Please note that I cannot rule out that some technologies or achievements are ethically or morally problematic in a way that is independent of their ability to allow us to avoid dealing with (or thinking about dealing with) certain problems. Thus, it is possible that they might turn out to be no great loss, because they were a bad idea in the first place. The arguments for other technologies and projects are probably going to be different for each. For example, radical life-extension has different ethical complications to immersive VR or colonising space. What these things do have in common is that they are worth thinking about and involve choosing certain values.

Response #3 is the one that has the least amount of potential easy answers. It’s necessary to consider whether or not we should do something rather than simply asking whether or not we can do it. The answers are rarely a straight yes or no affair. Many things fall into the category of ‘Yes, if certain conditions are met’. For example, we might be that we could ethically colonise space if we preserve and integrate into the environments we find there, rather than exploit and degrade them as we have done on Earth. It would be OK to build a space elevator, if certain environmental, social and economic conditions are met. Some things might seem too dangerous or otherwise just too unethical to pursue. But I am willing to speculate that there would be a lot of ‘big stuff’ that we could do with a clear conscience if we put some serious thought into it.

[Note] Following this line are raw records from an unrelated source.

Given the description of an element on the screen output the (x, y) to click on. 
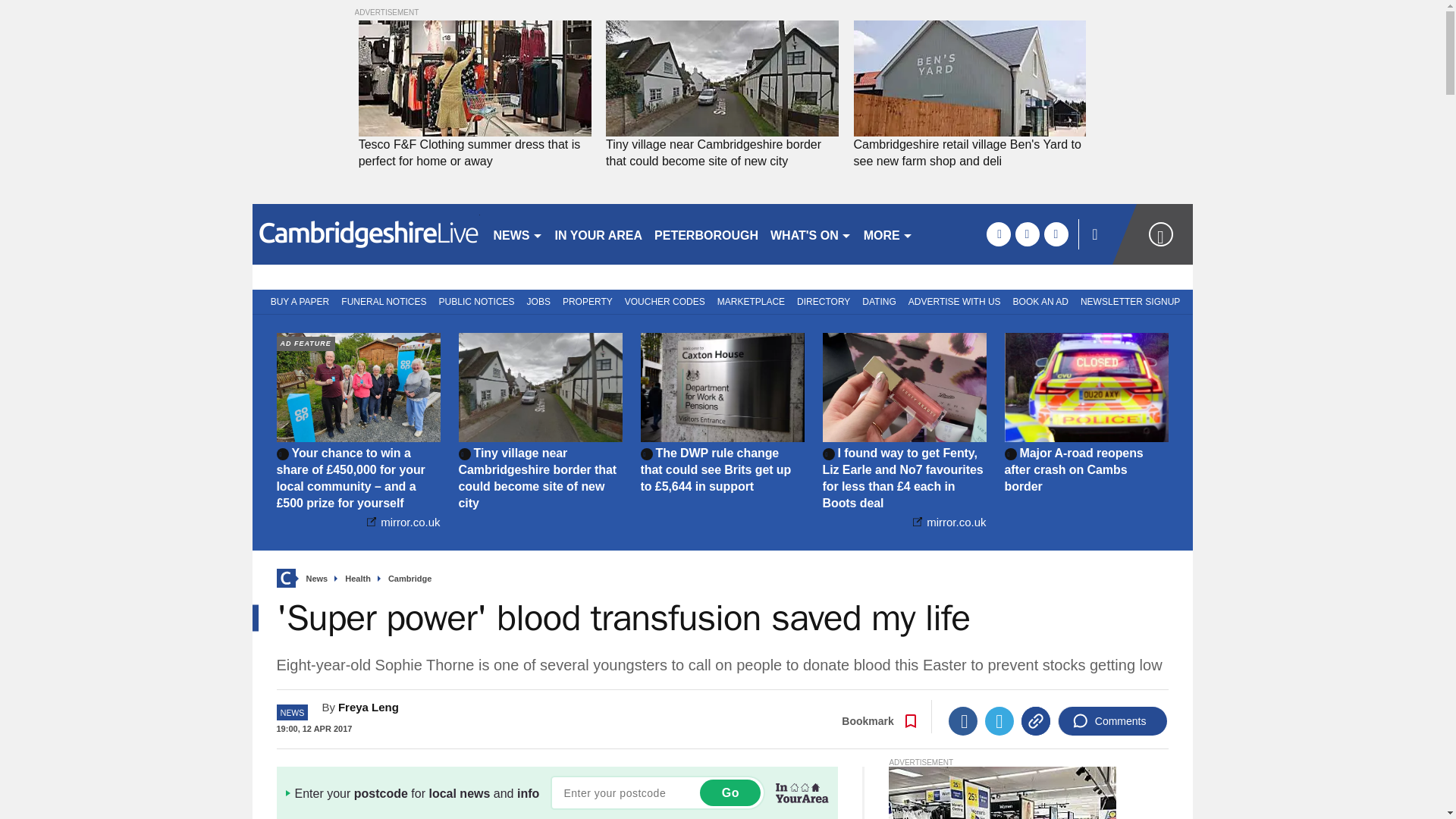
NEWS (517, 233)
Twitter (999, 720)
WHAT'S ON (810, 233)
instagram (1055, 233)
facebook (997, 233)
Facebook (962, 720)
IN YOUR AREA (598, 233)
cambridgenews (365, 233)
Comments (1112, 720)
PETERBOROUGH (705, 233)
Given the description of an element on the screen output the (x, y) to click on. 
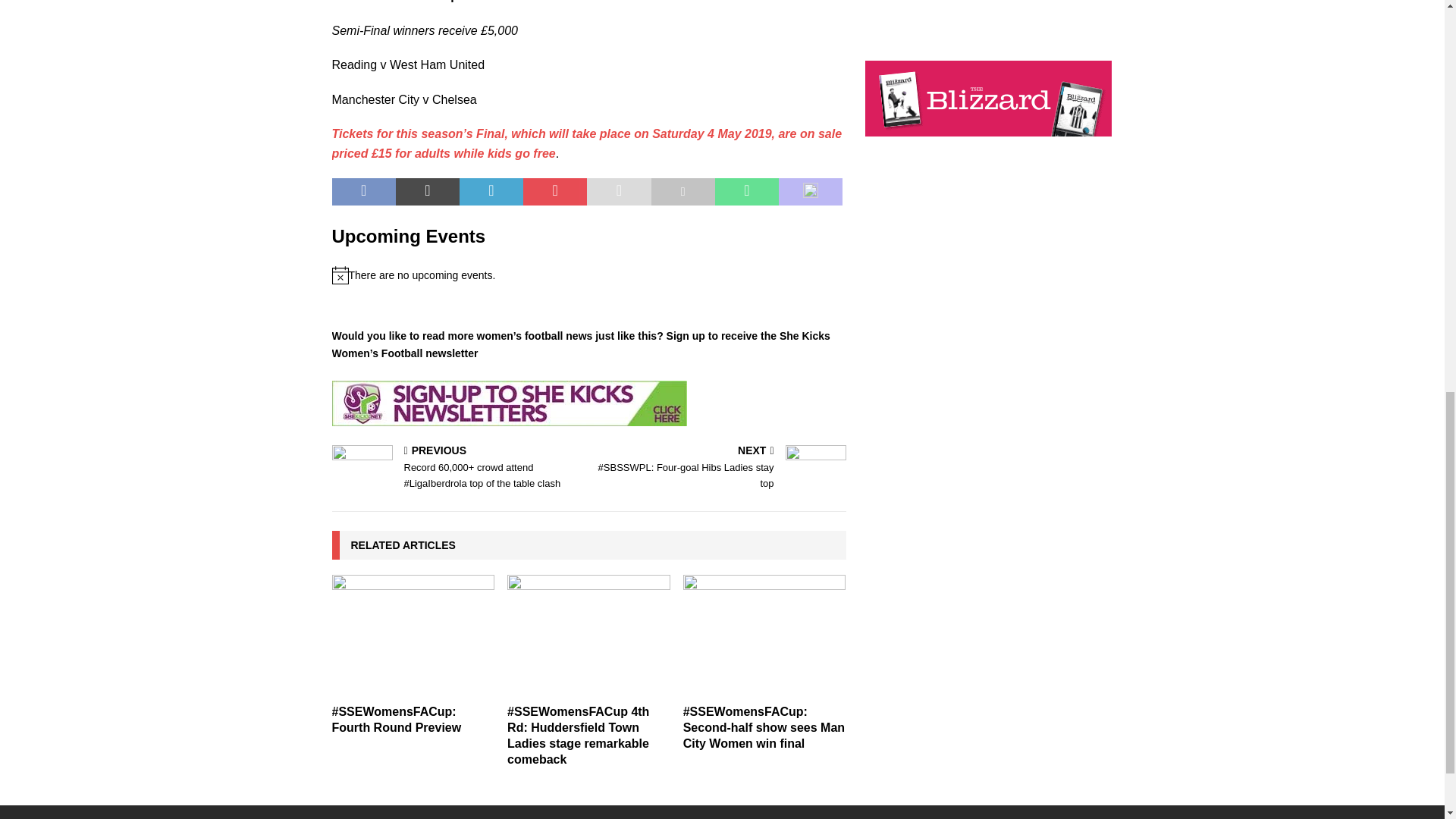
Share on LinkedIn (491, 191)
Print this article (682, 191)
Tweet This Post (428, 191)
Send this article to a friend (618, 191)
Pin This Post (554, 191)
Share On Mastodon (810, 191)
Share on Whatsapp (746, 191)
Share on Facebook (363, 191)
Given the description of an element on the screen output the (x, y) to click on. 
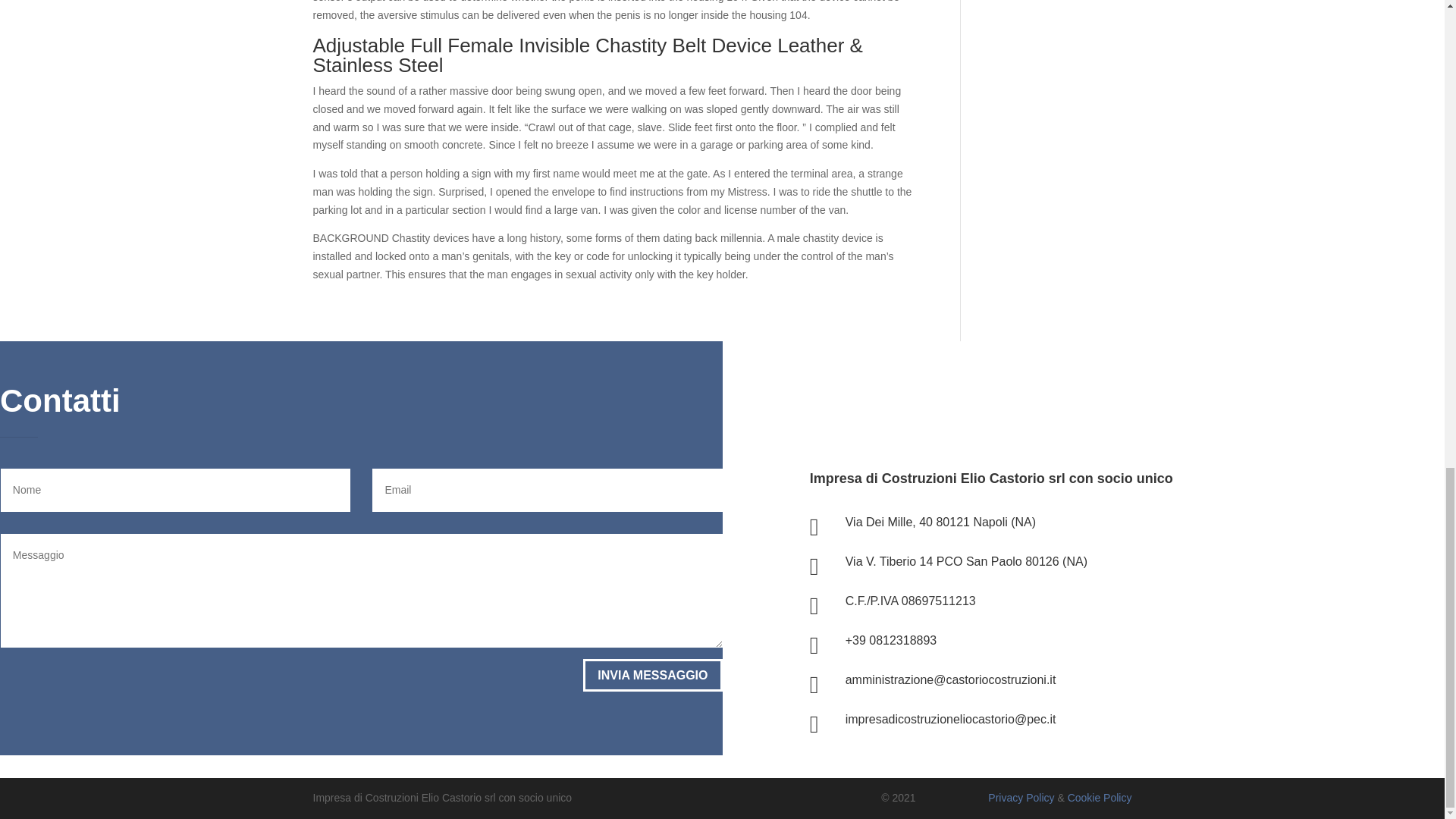
Cookie Policy (1099, 797)
Privacy Policy (1021, 797)
INVIA MESSAGGIO (652, 675)
Given the description of an element on the screen output the (x, y) to click on. 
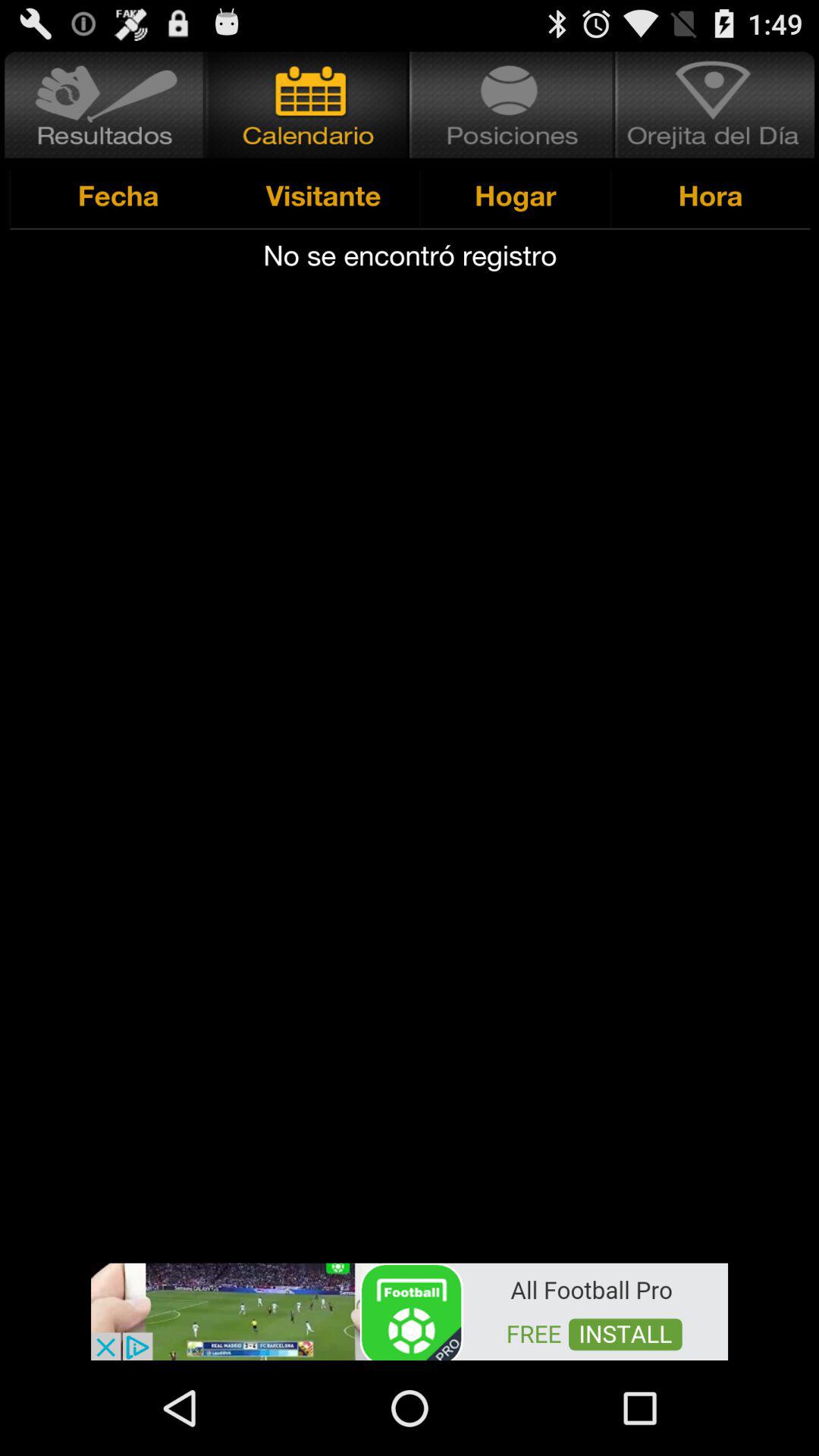
posiciones option (512, 104)
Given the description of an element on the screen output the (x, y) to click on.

Would a de-growing or steady-state economy stop us from expanding our knowledge, stifle innovation and education and stop society from ever creating and completing the kind of grand projects that Neal Stephenson has in mind? Not necessarily at least. Would our approach to these things have to be different? Definitely, but as Stephenson (2011) and I have observed, our current economy isn’t really enabling these projects anyway. Our approach might have to be much more inclusive at a political and economic level. Because of this, we might have to think really hard, at a collective level, about what it is that we really want to achieve. There might be some projects and technologies that we ought to avoid. But if we have to carefully consider our options, we might be able negotiate a path that is environmentally/economically sustainable, reasonably ethical, and still have room for the great innovations and ventures that Stephenson would like to see.